Search strategy and data extraction
TAC and LMTdS systematically searched PubMed, Embase and Web of Science from inception to April 2025 with the following search terms: “left ventricle”, “left ventricular”, “LV”, “clot”, “thrombus”, “thrombi”, “thrombosis”, “intracardiac thrombus”, “DOAC”, “NOAC”, “direct anticoagulant”, “direct anticoagulants”, “direct oral anticoagulant”, “direct oral anticoagulants”, “oral anticoagulation”, “new oral anticoagulant”, “novel oral anticoagulant”, “novel oral anticoagulants”, “non-vitamin K antagonist oral anticoagulant”, “NVKOA”, “factor Xa inhibitor”, “inhibitor factor Xa”, “direct factor Xa inhibitor”, “direct factor Xa inhibitors”, “direct-acting oral anticoagulant”, “anticoagulant direct-acting oral”, “direct acting oral anticoagulant”, “direct-acting oral anticoagulants”, “direct acting oral anticoagulants”, “direct thrombin inhibitor”, “direct thrombin inhibitors”, “apixaban”, “dabigatran”, “edoxaban” and “rivaroxaban”, along with the Cochrane sensitive search for randomised studies. We applied no language or date restrictions, nor did we use any filters for the search in any database. The references from all included studies, previous systematic reviews and meta-analyses were also searched manually for any additional studies.15 Two authors (TAC and LMTdS) independently selected the studies following predefined search criteria and quality assessment.
Eligibility criteria
Inclusion in this meta-analysis was restricted to studies that met all of the following eligibility criteria: (1) RCTs or post-hoc analyses of RCTs; (2) comparing a DOAC (eg, apixaban, dabigatran, edoxaban or rivaroxaban) with warfarin; (3) enrolling persons with proven LV thrombus, with diagnosis based on the definitions and imaging criteria reported in the original studies and (4) reporting outcomes of interest. We excluded studies with no control groups.
Endpoints
The main outcome of interest was LV thrombus resolution. Secondary outcomes included major adverse cardiac events (MACE: defined as a composite of death from cardiovascular causes, MI or stroke or systemic emboli), all-cause mortality (ACM), stroke or systemic emboli, need for rehospitalisation and major bleeding.
Quality assessment
Quality assessment of RCTs and their post-hoc analyses was performed by two authors (GCLC and BLLdS) using the Cochrane Collaboration’s tool for assessing risk of bias in randomised trials version 2 (RoB 2).16
Statistical analysis
We pooled the absolute (crude) number of events from individual studies to estimate risk ratios (RRs) with 95% CIs for binary endpoints. P values <0.05 were deemed significant for treatment effects. We assessed the heterogeneity of included studies using Cochran’s Q test and the Thompson I² value, with p values <0.10 deemed significant for the Cochran’s Q. I² values were interpreted as low (<25%), moderate (25% to <50%), substantial (50% to <75%) and considerable heterogeneity (≥75%).17 We applied a restricted maximum likelihood random-effects model for all outcomes to account for methodological and demographic heterogeneity across included studies, as per Cochrane recommendations.14 18
To assess the robustness of our findings, we performed several sensitivity analyses. We first conducted leave-one-out sensitivity analyses to investigate the influence of individual studies in the pooled analyses and identify potential outliers that could influence the observed overall effect size. We then applied a treatment-arm continuity correction (TACC) as an alternative to the standard 0.5 continuity correction for zero-event studies. Next, we performed meta-analyses using the Hartung-Knapp-Sidik-Jonkman (HKSJ) method to improve type I error control in small samples. For outcomes with very low event rates, we estimated the risk difference (RD) with 95% prediction intervals to illustrate the expected dispersion in future studies. Finally, we explored generalised linear mixed models (GLMM) for rare or zero-event outcomes.
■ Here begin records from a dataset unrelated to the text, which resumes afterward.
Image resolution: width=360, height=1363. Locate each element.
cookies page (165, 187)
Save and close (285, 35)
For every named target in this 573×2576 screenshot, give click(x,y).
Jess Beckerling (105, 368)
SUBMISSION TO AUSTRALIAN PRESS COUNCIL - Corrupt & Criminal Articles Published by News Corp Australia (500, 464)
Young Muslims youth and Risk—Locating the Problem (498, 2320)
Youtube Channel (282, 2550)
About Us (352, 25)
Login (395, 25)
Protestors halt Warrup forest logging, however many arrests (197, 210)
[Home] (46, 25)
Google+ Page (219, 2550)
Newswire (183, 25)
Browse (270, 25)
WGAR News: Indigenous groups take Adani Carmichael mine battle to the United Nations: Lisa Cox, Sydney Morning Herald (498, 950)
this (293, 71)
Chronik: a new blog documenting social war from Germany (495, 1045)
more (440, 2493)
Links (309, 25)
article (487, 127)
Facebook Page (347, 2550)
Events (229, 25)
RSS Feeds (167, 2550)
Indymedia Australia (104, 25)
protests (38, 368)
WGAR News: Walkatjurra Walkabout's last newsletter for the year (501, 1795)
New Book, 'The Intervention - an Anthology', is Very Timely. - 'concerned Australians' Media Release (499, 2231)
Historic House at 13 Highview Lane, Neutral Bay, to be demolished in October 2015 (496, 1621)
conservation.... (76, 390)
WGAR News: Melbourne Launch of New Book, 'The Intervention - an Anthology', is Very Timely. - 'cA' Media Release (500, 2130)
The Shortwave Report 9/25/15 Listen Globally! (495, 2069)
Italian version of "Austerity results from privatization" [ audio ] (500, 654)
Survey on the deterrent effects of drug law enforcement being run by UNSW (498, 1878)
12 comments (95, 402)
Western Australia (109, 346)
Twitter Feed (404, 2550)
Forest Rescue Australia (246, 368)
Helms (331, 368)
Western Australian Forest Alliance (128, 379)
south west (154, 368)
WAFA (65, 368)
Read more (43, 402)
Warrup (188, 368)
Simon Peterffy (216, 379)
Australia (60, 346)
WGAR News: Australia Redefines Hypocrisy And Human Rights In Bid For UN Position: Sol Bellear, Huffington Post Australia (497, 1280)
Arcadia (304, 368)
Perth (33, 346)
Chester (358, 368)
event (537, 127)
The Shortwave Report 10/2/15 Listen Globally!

We performed subgroup analyses by stratifying patients according to LV thrombus aetiology (post-MI vs non-specified), type of DOAC used, duration of triple therapy following MI and risk of bias assessment for outcomes where more than two included RCTs contributed events to the pooled analysis.
To further assess robustness and control for random errors due to repetitive testing, we performed a trial sequential analysis (TSA) for the main outcome, using the Trial Sequential Analysis computer programme V.0.9.5.10 Beta (The Copenhagen Trial Unit, Centre for Clinical Intervention Research, The Capital Region, Copenhagen University Hospital, Rigshospitalet, 2021). A two-sided testing approach was used, with a type I error of 5% and a type II error of 20% (corresponding to 80% power). Both conventional and alpha-spending monitoring boundaries were constructed for comparisons between DOACs and warfarin. A random-effects model with 95% CIs was applied to account for potential heterogeneity. The cumulative Z-curve was plotted against the number of accrued events, as event size was used as the information axis, which is appropriate for dichotomous outcomes. Significance thresholds were adjusted using the O’Brien-Fleming alpha-spending function. Additionally, the required information size (RIS), defined as the total number of events needed to reliably accept or reject the intervention effect, was calculated. To handle trials with zero events, a continuity correction of 0.5 was applied and trials with zero events in both arms were included in the analysis.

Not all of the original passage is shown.